Document extract:

====

In Adirley Queirós’s third feature, Once There Was Brasília (2017), an intergalactic traveler (Wellington Abreu) punished for illegally occupying land on his native planet, Rising Sun, is sent to Earth. There he meets a disabled man in a wheelchair (Marquim do Tropa, also in Queirós’s past films) and an ex-convict, Andreia (Andreia Vieira). Stranded in Ceilândia, an impoverished satellite town outside the Brazilian capital, these three black protagonists are isolated and largely invisible to the surrounding world.
Queirós, who often jokes that when he gets funding for documentaries he ends up making fiction (and vice versa), is one of the directors featured in the Film Society of Lincoln Center’s “Art of the Real,” an annual showcase of films that blur the lines between fact and fiction — and, most importantly, draw attention to form. In Queirós’s film, that form bears the mark of a political manifesto. As punishment for his infraction, Abreu’s space traveler must complete a mission: to kill Brazil’s president, Juscelino Kubitschek. But he misses his target by decades (Kubitschek governed in the late Fifties–early Sixties), arriving as another democratic president, Dilma Rousseff (whose tenure lasted 2011–2016), is being ousted. A Ceilândia local himself, Queirós filmed right outside the Congress in Brasília on the night of Rousseff’s impeachment, and he includes this real-time footage — which includes the voices of senators casting votes — in his futuristic plot of upheaval. Rebels rally via a hilariously haphazard Intergalactic Championship of inept martial artists (one participant wears a Friday-the-13th mask), though their takeover tactics and logistics are unclear; false starts abound. Some avenues are poignant, such as the depiction of Andreia as a struggling single mom. Others, including an alien barbecuing a steak and chain-smoking aboard his tin-can-looking ship, are more burlesque.

====

Given material:
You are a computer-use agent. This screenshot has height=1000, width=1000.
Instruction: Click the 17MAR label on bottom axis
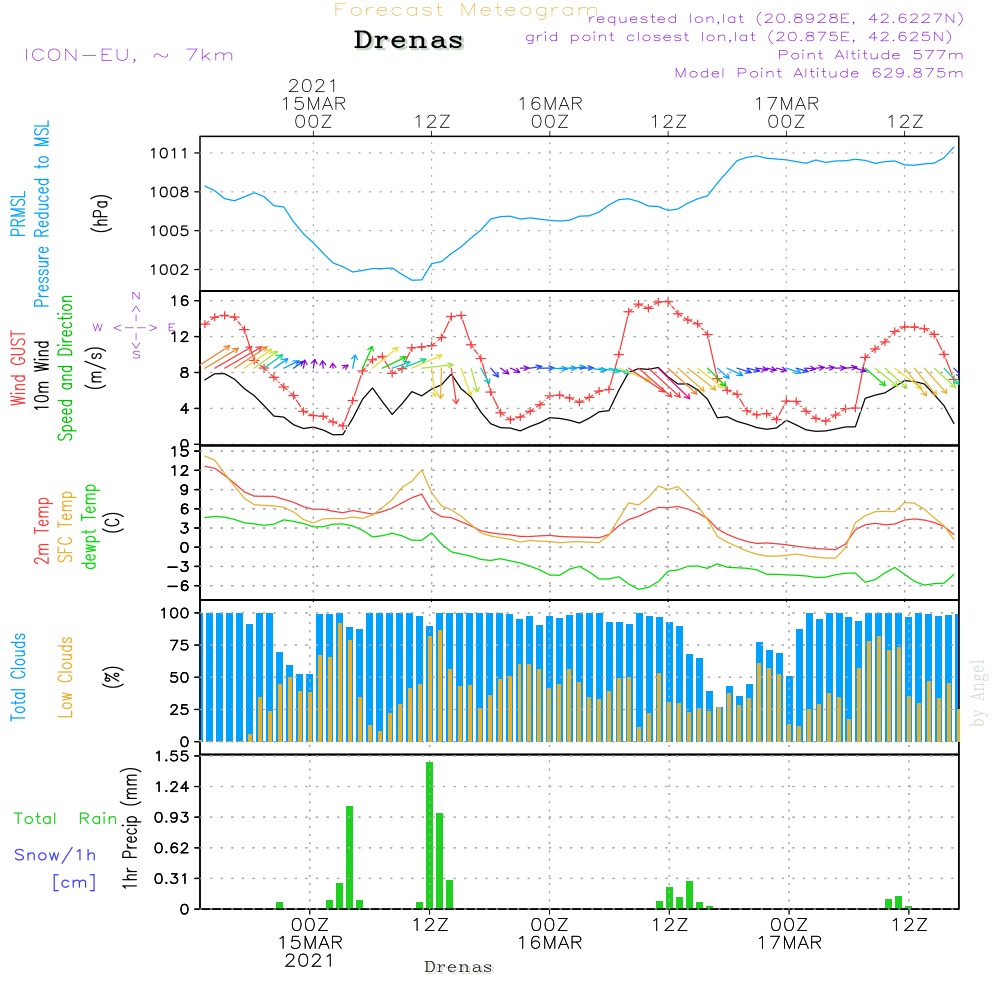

====

To-do list:
• 1. According to the review of Once There Was Brasília, which Brazilian president is the space traveler sent to Earth to kill?
• 2. List every actor the Once There Was Brasília review credits in the cast.
• 3. From the Once There Was Brasília review, extract the passage starting at "In Adirley Queirós’s" and ending at "the surrounding world.".

Solutions by task:
• 1. Juscelino Kubitschek

• 2. Wellington Abreu, Marquim do Tropa, Andreia Vieira

• 3.
In Adirley Queirós’s third feature, Once There Was Brasília (2017), an intergalactic traveler (Wellington Abreu) punished for illegally occupying land on his native planet, Rising Sun, is sent to Earth. There he meets a disabled man in a wheelchair (Marquim do Tropa, also in Queirós’s past films) and an ex-convict, Andreia (Andreia Vieira). Stranded in Ceilândia, an impoverished satellite town outside the Brazilian capital, these three black protagonists are isolated and largely invisible to the surrounding world.